> DOCUMENT TEXT
-- Begin --
Helpers for attaching forward_return to a raw panel. The output panel — (date, asset_id, factor, forward_return) — is the canonical input to evaluate.

factrix.preprocess.compute_forward_return ¶

compute_forward_return(df: DataFrame, forward_periods: int = 5) -> DataFrame

Step 1: Compute per-period forward return per asset.

forward_return = (price[t+1+N] / price[t+1] - 1) / N

Entry at t+1 (next bar after signal), exit at t+1+N.

WHY t+1 entry: The signal at t is computed using data up to and including price[t]. Using price[t] as both signal input and entry price assumes you can trade at the same price used to generate the signal — unrealistic in practice. Entry at t+1 enforces a strict causal boundary: signal → wait → trade → measure.

This also keeps the return window cleanly separated from the estimation window in event studies (BMP test), eliminating the need for ad-hoc shift corrections.

Dividing by N normalizes returns to a per-period basis, making different forward_periods directly comparable on a scale basis (see Notes for the scope boundary).

Parameters:

Name	Type	Description	Default
`df`	`DataFrame`	Must contain `date`, `asset_id`, `price`. Must already be sorted with regular spacing per asset on the time axis; this function shifts by row count and does not inspect `date`.	required
`forward_periods`	`int`	Holding horizon in rows of the time axis, not calendar time (default 5). On a daily panel this is 5 trading days; on a weekly panel, 5 weeks; on 1-min bars, 5 minutes. Frequency is the caller's responsibility.	`5`

Returns:

Type	Description
`DataFrame`	Input DataFrame with `forward_return` column appended.
`DataFrame`	Rows where forward return is null (end of series) are dropped.

Notes

The ÷N per-period normalization is a scale choice with three caveats the caller should know:

Arithmetic, not summed-log-return. This is the arithmetic per-period mean of a simple return, not the academic-standard direct long-horizon regression of summed log returns on the predictor (the latter is linear-additive across horizons by construction).
Compounding bias. Compounding at the arithmetic mean is an upward-biased estimator of cumulative wealth; the bias grows with N and per-bar return variance. Negligible for rank-based information coefficient (IC); not negligible for signed-return mean and t-tests at large N.
-- End --
> RECORD EXTRACTS
-- Begin --
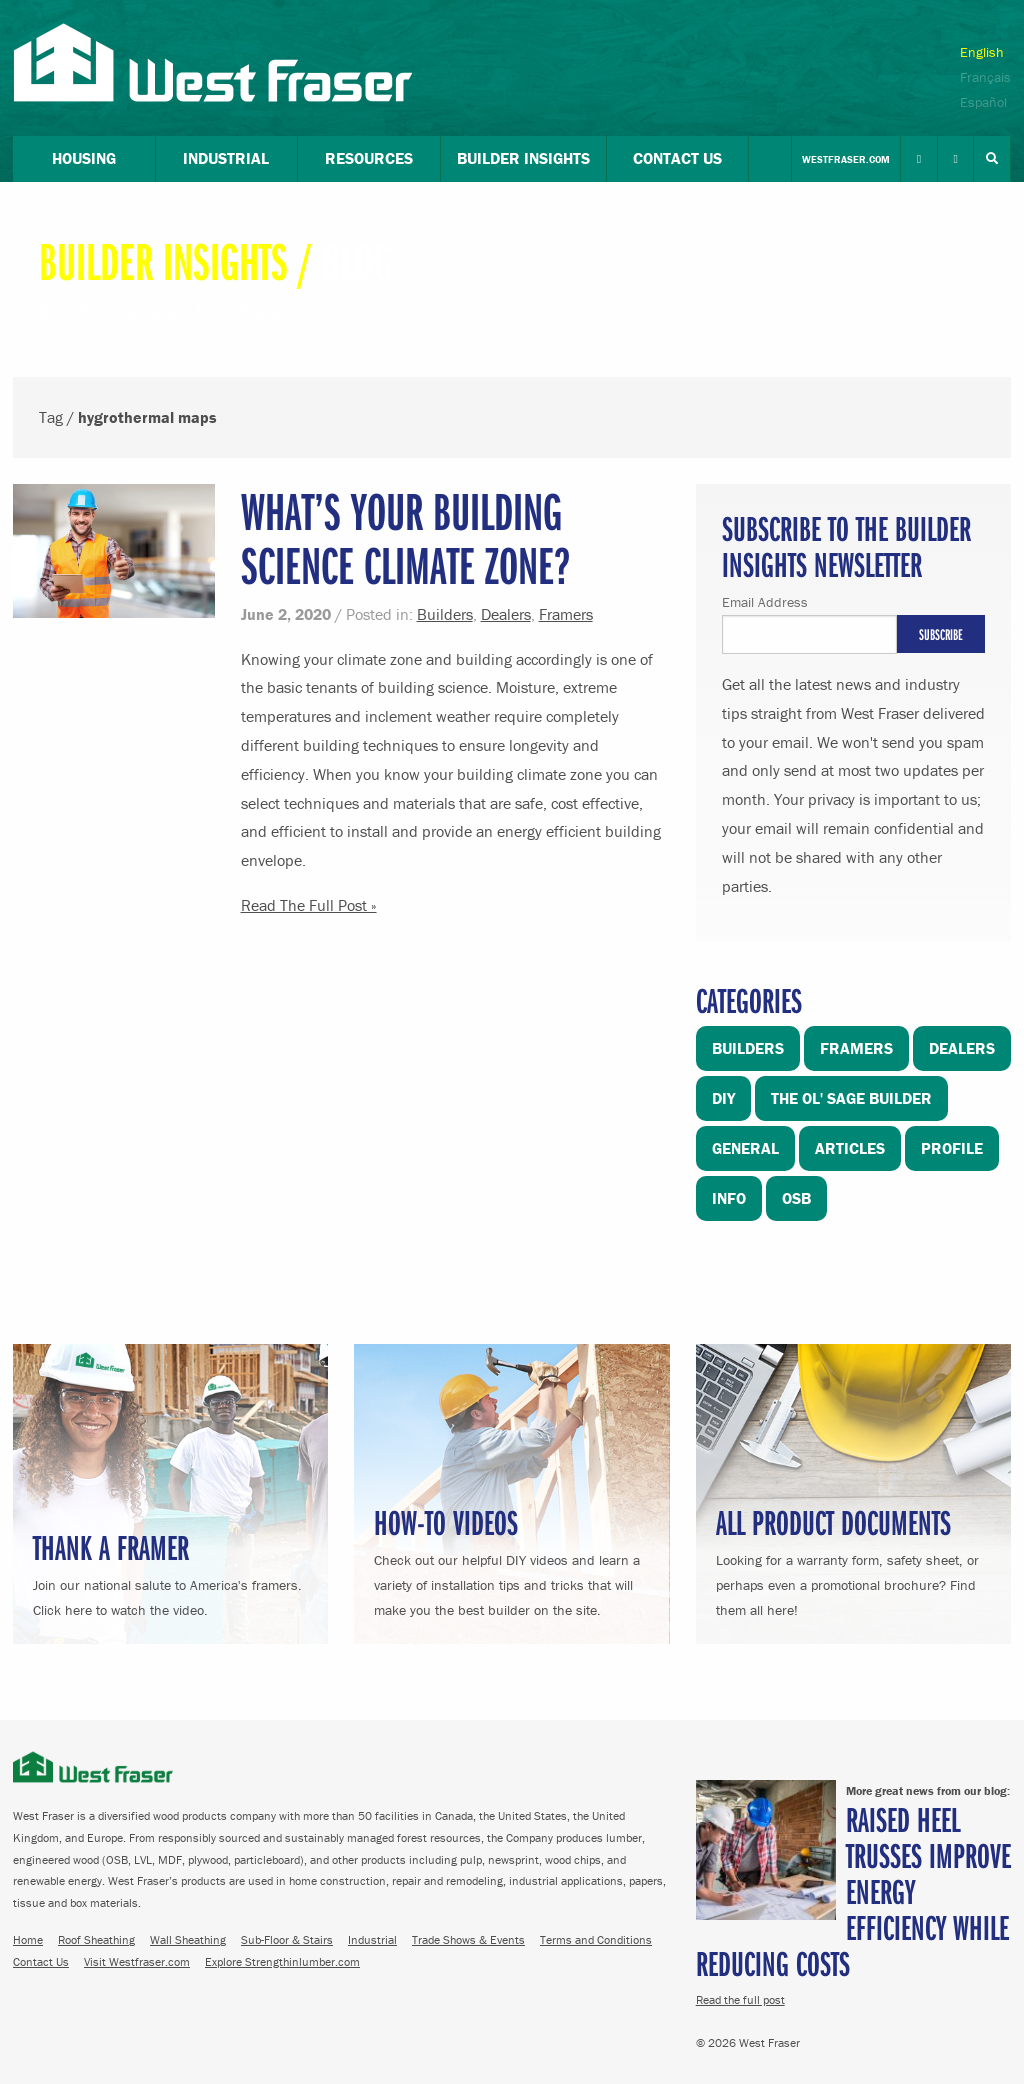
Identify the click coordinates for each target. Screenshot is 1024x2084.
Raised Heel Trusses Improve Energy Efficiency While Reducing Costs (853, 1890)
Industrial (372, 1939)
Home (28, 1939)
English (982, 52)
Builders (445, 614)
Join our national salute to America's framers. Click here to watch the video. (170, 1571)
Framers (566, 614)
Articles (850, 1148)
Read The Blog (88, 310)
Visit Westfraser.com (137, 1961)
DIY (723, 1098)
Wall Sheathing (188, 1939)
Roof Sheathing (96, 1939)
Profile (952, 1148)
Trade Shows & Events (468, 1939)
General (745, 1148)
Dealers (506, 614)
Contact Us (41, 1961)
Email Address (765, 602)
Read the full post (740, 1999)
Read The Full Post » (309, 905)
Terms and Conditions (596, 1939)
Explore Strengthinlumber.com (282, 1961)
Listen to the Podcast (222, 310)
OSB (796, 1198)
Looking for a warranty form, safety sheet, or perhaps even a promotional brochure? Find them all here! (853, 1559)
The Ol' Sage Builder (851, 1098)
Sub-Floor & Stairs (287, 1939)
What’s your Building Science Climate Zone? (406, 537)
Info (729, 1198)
-- End --
> WRITTEN TASK
Please write the next part of the compute_forward_return documentation, starting right after its last sentence.

> RESULT BELOW
Scale, not inference. ÷N aligns the scale across horizons — it does not address the inference problem. Overlap is handled by heteroskedasticity-and-autocorrelation-consistent (HAC) (see :class:factrix.stats.NeweyWest); across-horizon selection is handled by the family-wise error rate (FWER) correction in :func:factrix.multi_factor.bhy. The three concerns (scale, overlap, cross-horizon selection) are addressed at separate layers; overlap and across-horizon dependence share a common source in the persistent regressor, but each requires its own tool.

References

Fama & French (1988). "Dividend Yields and Expected Stock Returns." Journal of Financial Economics, 22(1), 3–25. Direct summed-log-return long-horizon regression — the academic-standard alternative to factrix's ÷N.
Jacquier, Kane & Marcus (2003). "Geometric or Arithmetic Mean: A Reconsideration." Financial Analysts Journal, 59(6), 46–53. Compounding bias of the arithmetic mean and the unbiased horizon-weighted blend.
Boudoukh, Richardson & Whitelaw (2008). "The Myth of Long-Horizon Predictability." Review of Financial Studies, 21(4), 1577–1605. Documents that across-horizon regression statistics share information through the persistent regressor — separate from any per-period scaling choice, and the reason inference across horizons is not addressed by normalization.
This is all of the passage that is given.